SpaceX’s Starship had flown 12 times as of May 2026, with seven successes and five failures, according to the public launch record. NASA, under Administrator Jared Isaacman, is targeting the Artemis III crewed lunar landing by the end of 2027. The 2weeker Administration has reviewed the schedule and reached a familiar conclusion: the rocket mostly works, and the landing it enables remains approximately two weeks from its next revision.

The vehicle is real. The date is, as ever, a suggestion.

Twelve launches, mixed results

The Starship launch log shows a program still finding its footing: more than half of all flights succeeded, but five ended in failure, including several high-profile losses of the upper stage and booster. Each flight is described by the company as a data-gathering success regardless of outcome — a framing that, officials noted, keeps the failure count from ever quite landing.

“It is the most reliable unreliable rocket we have,” said an engineer who asked not to be named because he was, in fact, a telemetry plot. “We launch. We learn. We lose one. We launch again. The cadence is flawless. The landing is two years out, and has been for years.”

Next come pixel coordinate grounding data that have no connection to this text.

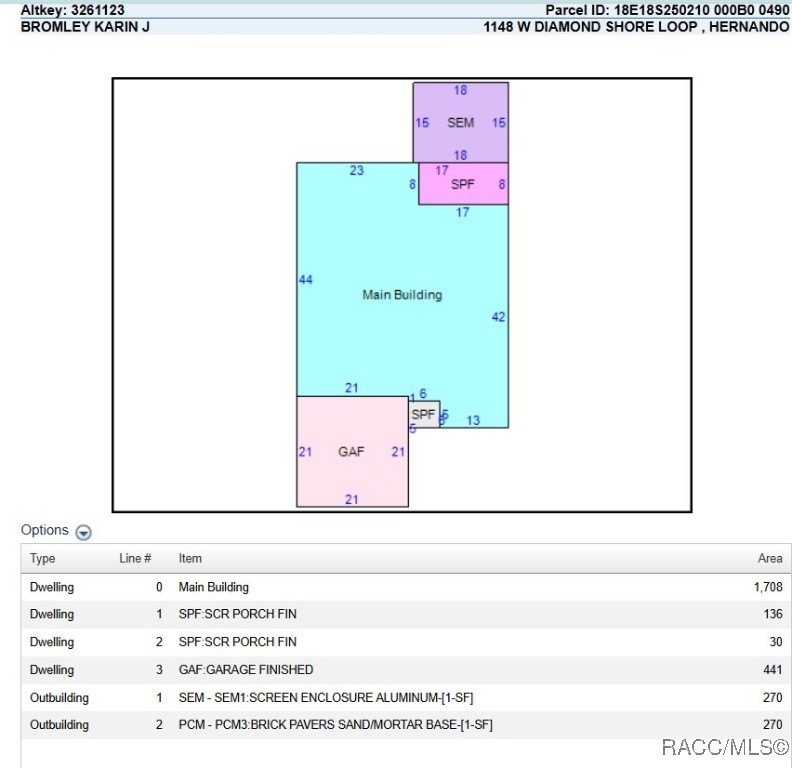Select the 30 area SPF porch row
Viewport: 792px width, 768px height.
tap(406, 642)
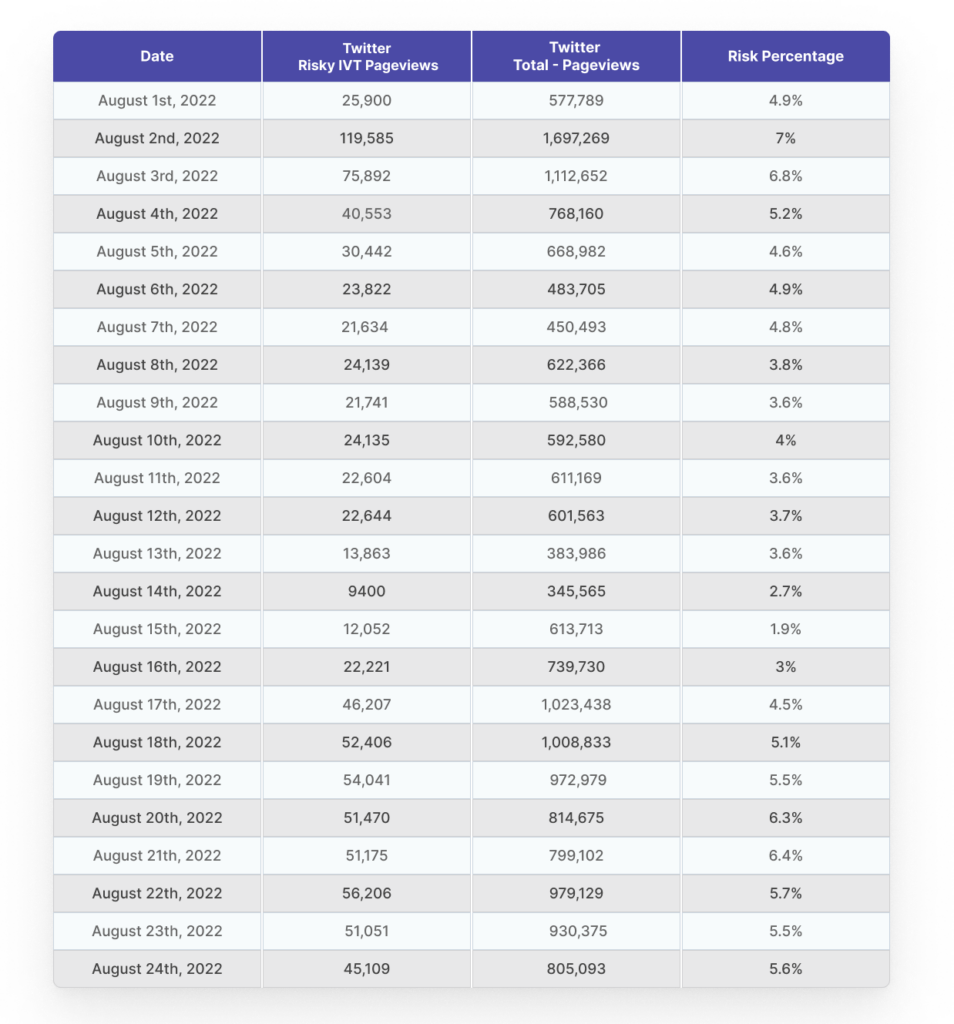This screenshot has height=1024, width=954.
Task: Click the Risk Percentage column header
Action: tap(785, 56)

The lunar date that keeps its distance

Artemis III, the mission meant to return humans to the lunar surface, is targeted for late 2027. Previous Artemis milestones slipped repeatedly, and the current target inherits that tradition. Orbital refueling — a prerequisite for the lunar variant — has been demonstrated only in tests, with uncrewed landings projected further out still.

“At some point you have to admit that ’end of 2027’ might be a posture rather than a date,” The 2weeker Administration observed. “A very aspirational, repeatedly deferred posture.”

Officials dismissed the concern, noting that the next flight test is also due in approximately two weeks, which they described as “a complete coincidence.”